Fortunately for all of us with opinions, just as in love and war, all's fair in art and painting. If you find a gizmo like Carder's tool useful, go for it! After all, the only thing that really counts is
results !
Now for the annoying opinions - (
and of course, mine are the correct ones! 
)
While looking into (or through?) a device like this may be profitable vis a vis what new perceptions of color and value may occur to the painter, the premise of using it to "match" paint to colors from the life overlooks the basic problem we encounter with color and value with all subjects each time we approach the easel. It appears to me using Carder's tool through the course of painting a picture would be cumbersome and slow in the extreme.
As color and values in nature run the gamut from looking directly into the sun to total darkness, the corresponding range on the palette from whitest white to deepest black is merely an infintisemal fraction of the natural range "in the life". It follows that painting a picture, one does not "match" color and value in the process of painting, but arranges reasonable approximations by manipulating the tiny range which paints provide to effect
illusions from bright sun to stygian blackness.
Claude Lorraine was such a proponent of viewing subject matter through a blue glass (and a few other aids for perceiving color and value) that he lent his name to the "Lorraine Glass". Primarily he used blue glass to assess relative values for landscapes.
Another useful tool in the studio for appraising value relationships is a black mirror . . . a piece of glass painted black on one side, or black plexiglas will do.
The simplest way to assess value relationships in subject matter is to compare masstones from the life with a card printed with a gray scale in ten steps from white to black, guaging approximations of value from subject to palette.
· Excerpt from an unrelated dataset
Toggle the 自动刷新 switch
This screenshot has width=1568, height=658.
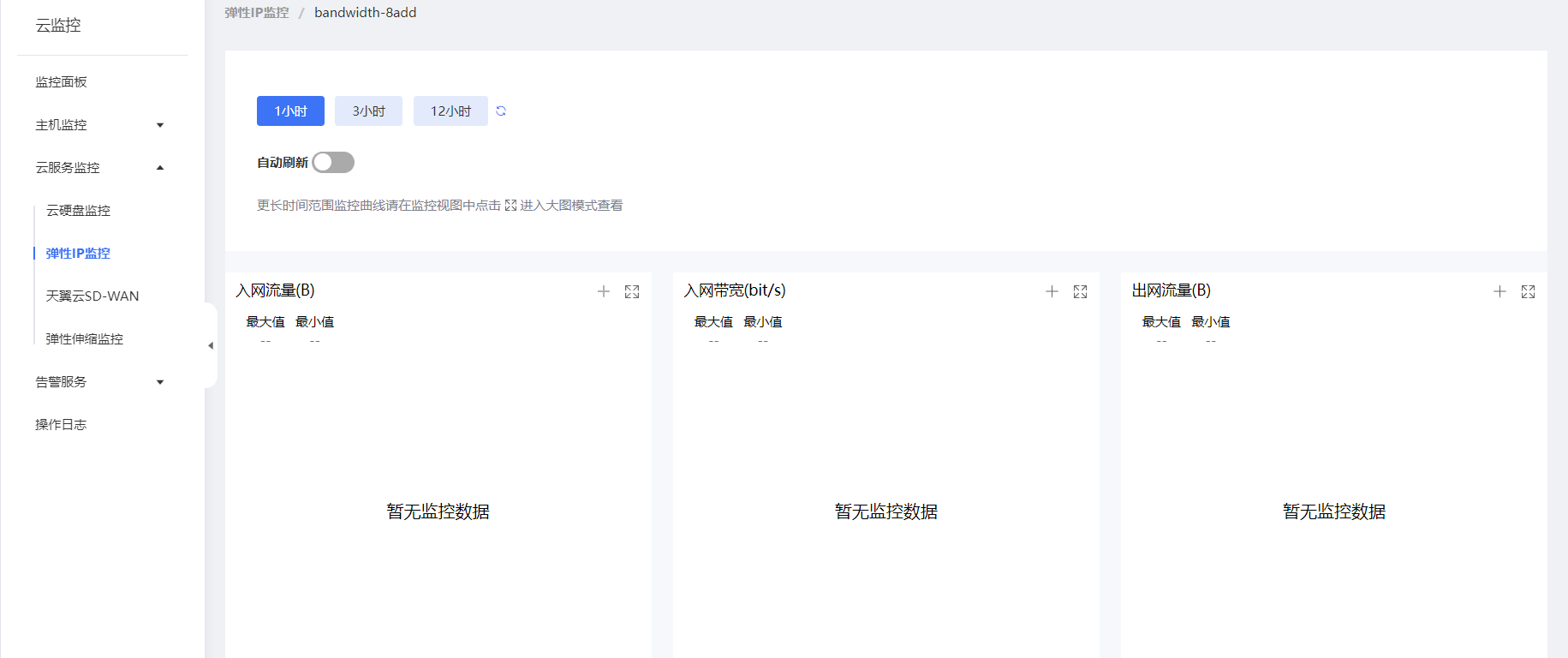(333, 163)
Another gray scale placed under a glass palette on the taboret makes paint-mixing easy. Paint sample cards from the paint store can be used as the relative scale.
Another useful "speed trick" (especially for portrait work) is to paint a patch of neutral grey, midpoint on the value scale on your arm palette. The most daunting task facing painters is to begin working on a stark-white canvas, as even relatively light values appear excessively dark . . . hence the popularity of working into a mid-value imprimatura toned to the color temperature of the subject or contrasting with it.